Perhaps it is Van Sant’s odd focus of on a Boyz II Men video that provides another center to the film. In one room of the house Blake turns on the TV while their video “On Bended Knee” is playing. It is not just that this video is so embarrassingly plastic that it contrasts the humanity of Blake’s plight, or that its cheesiness points to the MTV consumerism that also contributed to Blake’s suicide. Later in the film Van Sant plays almost the entirety of Velvet Underground’s “Venus In Furs,” which eventually contains the same lyric, “on bended knee.” (Severin, severin, speak so slightly/Severin, down on your bended knee/Taste the whip, in love not given lightly/Taste the whip, now plead for me/I am tired, I am weary/I could sleep for a thousand years/A thousand dreams that would awake me/Different colors made of tears). There is a grinding intertextuality at play here, one that highlights both the schlock of the Boyz II Men song and the mock emotionalism of the Lou Reed lyric. The artificiality inherent to both reflects on the nature of Blake’s career and may clue us into a vague sense of his self-perception.

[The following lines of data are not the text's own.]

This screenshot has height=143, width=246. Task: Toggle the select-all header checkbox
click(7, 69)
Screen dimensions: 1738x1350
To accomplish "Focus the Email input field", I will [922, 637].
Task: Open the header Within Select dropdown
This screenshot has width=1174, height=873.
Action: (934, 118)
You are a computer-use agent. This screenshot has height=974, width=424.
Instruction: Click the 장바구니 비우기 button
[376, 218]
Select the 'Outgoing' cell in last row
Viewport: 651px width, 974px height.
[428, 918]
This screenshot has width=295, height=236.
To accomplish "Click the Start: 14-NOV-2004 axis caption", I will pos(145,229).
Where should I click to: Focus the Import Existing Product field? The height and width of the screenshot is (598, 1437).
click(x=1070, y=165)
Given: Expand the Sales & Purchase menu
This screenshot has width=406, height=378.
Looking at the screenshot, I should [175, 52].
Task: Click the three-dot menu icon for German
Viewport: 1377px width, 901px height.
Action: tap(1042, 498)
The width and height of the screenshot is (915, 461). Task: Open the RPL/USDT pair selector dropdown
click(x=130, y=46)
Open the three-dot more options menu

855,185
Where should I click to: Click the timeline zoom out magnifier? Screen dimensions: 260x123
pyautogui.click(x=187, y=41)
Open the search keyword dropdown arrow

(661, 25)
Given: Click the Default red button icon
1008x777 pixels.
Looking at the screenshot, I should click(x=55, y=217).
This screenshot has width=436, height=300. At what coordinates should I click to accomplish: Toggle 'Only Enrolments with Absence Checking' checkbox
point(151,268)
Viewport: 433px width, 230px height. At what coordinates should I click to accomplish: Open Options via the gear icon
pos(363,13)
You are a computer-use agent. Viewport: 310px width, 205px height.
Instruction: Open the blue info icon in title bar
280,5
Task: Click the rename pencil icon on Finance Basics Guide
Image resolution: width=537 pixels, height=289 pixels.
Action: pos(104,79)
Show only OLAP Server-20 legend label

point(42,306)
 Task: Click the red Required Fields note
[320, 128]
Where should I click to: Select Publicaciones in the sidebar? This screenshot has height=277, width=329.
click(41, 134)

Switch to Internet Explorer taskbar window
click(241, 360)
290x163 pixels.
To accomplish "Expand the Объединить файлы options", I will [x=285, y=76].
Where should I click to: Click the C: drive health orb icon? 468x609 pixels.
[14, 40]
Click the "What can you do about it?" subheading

Any thoughts about the film as a passion narrative are inspired by a final scene. Blake’s body is found the next morning by an observant gardener, and while he is peering through the window at his body Blake’s soul steps out of it and begins climb upwards, using the window as a ladder. This scene comes as a surprisingly abstract end to a film that has been so realist in tone up to this point. It also comes as a surprisingly religious conclusion to a loosely fictional film about one of America’s favorite icons of middle-class nihilism. This ascension isn’t an afterthought to Blake’s “last days,” it is the conclusion. Van Sant also doesn’t allow us to accept this startling image as a metaphor for the platitude that “his spirit will live on.” After his body is discovered, the other people staying at the mansion realize they could be charged with complicity in the tragedy. As they flee, one questions whether issues of legacy in this case are even feasible. This image of ascension signifies Blake’s worth as a person over and against his worth as a cultural icon. It is not a theological image as is its passion narrative parallel, the resurrection and ascension of Jesus. It is an utterly human image, an iconography of pathos that robs Cobain’s death of its purely cultural overtones and recasts it in the dignity of anonymous suffering.